7:28 pm on May 29, 2010 (gmt 0)

WebmasterWorld Senior Member 10+ Year Member



Current theory is: first link on the page (by code order, not visual order) gets all the link text weight

I'm not convinced about the "code order' part anymore. Google and other major search engines have been using a visual page simulation routine to decide on segmentation. So I'd say that theory has a better chance of being accurate if two links are both in the content area, and not so much if one is in the main navigation and the other in the content.

Being in the content area of the page template is a major factor. But the main navigation is naturally a kind of run-of-site linking and its text gets weighted differently.

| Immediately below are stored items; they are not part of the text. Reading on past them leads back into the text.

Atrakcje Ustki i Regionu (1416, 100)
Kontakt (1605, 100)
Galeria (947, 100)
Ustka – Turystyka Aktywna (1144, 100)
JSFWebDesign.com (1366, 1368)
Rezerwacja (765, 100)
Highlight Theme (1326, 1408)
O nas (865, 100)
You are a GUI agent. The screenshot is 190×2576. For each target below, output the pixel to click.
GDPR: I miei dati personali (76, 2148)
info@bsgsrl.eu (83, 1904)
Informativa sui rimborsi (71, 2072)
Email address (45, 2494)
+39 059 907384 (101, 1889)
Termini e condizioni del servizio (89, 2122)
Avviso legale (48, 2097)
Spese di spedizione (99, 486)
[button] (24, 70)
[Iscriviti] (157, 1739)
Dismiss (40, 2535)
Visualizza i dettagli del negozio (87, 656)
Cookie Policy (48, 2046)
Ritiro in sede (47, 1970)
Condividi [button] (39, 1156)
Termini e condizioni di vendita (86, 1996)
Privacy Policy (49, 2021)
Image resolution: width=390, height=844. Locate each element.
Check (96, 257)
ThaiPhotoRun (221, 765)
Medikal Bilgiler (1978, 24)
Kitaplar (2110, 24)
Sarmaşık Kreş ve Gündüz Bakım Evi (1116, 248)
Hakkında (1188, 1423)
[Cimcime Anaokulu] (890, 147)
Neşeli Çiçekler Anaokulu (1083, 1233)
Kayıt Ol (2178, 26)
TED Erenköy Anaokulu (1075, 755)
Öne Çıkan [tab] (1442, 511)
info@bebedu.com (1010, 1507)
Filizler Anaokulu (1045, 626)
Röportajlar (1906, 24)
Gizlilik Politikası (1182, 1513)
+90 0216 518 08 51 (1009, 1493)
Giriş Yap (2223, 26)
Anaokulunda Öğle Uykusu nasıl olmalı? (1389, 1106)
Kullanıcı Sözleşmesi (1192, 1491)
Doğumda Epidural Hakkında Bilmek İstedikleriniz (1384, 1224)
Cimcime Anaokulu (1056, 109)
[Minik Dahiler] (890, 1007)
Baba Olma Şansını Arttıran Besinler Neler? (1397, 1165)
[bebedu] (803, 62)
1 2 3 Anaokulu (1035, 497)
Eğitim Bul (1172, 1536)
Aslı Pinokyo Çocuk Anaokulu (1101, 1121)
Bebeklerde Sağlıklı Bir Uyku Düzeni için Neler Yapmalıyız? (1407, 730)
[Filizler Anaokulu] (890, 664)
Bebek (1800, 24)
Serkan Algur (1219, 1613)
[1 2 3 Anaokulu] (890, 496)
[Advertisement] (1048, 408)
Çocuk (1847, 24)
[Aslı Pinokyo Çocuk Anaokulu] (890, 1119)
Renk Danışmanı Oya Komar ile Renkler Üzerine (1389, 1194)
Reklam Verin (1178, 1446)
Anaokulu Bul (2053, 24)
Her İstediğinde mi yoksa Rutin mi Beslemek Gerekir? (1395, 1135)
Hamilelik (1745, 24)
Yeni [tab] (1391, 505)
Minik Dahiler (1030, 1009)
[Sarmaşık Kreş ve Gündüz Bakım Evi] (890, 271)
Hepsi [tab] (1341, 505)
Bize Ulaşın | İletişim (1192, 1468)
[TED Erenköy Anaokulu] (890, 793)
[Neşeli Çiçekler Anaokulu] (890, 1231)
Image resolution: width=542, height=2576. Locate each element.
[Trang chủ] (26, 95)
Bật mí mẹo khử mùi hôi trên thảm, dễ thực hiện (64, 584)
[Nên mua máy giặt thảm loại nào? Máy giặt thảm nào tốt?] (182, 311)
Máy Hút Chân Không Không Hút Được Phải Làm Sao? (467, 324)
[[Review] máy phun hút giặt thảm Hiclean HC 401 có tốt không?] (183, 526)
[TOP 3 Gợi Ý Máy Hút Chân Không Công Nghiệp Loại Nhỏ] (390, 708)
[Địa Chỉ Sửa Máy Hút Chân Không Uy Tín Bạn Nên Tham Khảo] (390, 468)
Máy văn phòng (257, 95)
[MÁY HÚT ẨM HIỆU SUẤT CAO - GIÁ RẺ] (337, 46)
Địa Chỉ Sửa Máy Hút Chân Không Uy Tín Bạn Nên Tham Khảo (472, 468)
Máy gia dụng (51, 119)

An added note, most testing I've seen has used external linking, and internal linking is a different beast.

BeeDeeDubbleU

9:47 am on May 30, 2010 (gmt 0)

WebmasterWorld Senior Member 10+ Year Member Top Contributors Of The Month



So I'd say that theory has a better chance of being accurate if two links are both in the content area

I agree. Logically I would expect Google to treat content links different from nav links but who knows?

BeeDeeDubbleU

10:47 am on May 30, 2010 (gmt 0)

WebmasterWorld Senior Member 10+ Year Member Top Contributors Of The Month



Having listened to what Matt Cutts says it would appear that paragraph links get more weight then nav links. Now can anyone tell me if two hyperlinks using different text to the same page will be treated separately or does either of them get ignored?

For example...
Read all about our green widgets and also have a look at our widget sizes on this page

If the two links above were to the same page would the second link be ignored even though it has different text?

tedster

4:31 pm on May 30, 2010 (gmt 0)

WebmasterWorld Senior Member 10+ Year Member



I know of two tests that seemed to show the second anchor text being ignored. That's certainly not a lot of data to go with, however. To test the idea accurately you can't have the phrase on the target page -- but in most situations you naturally would.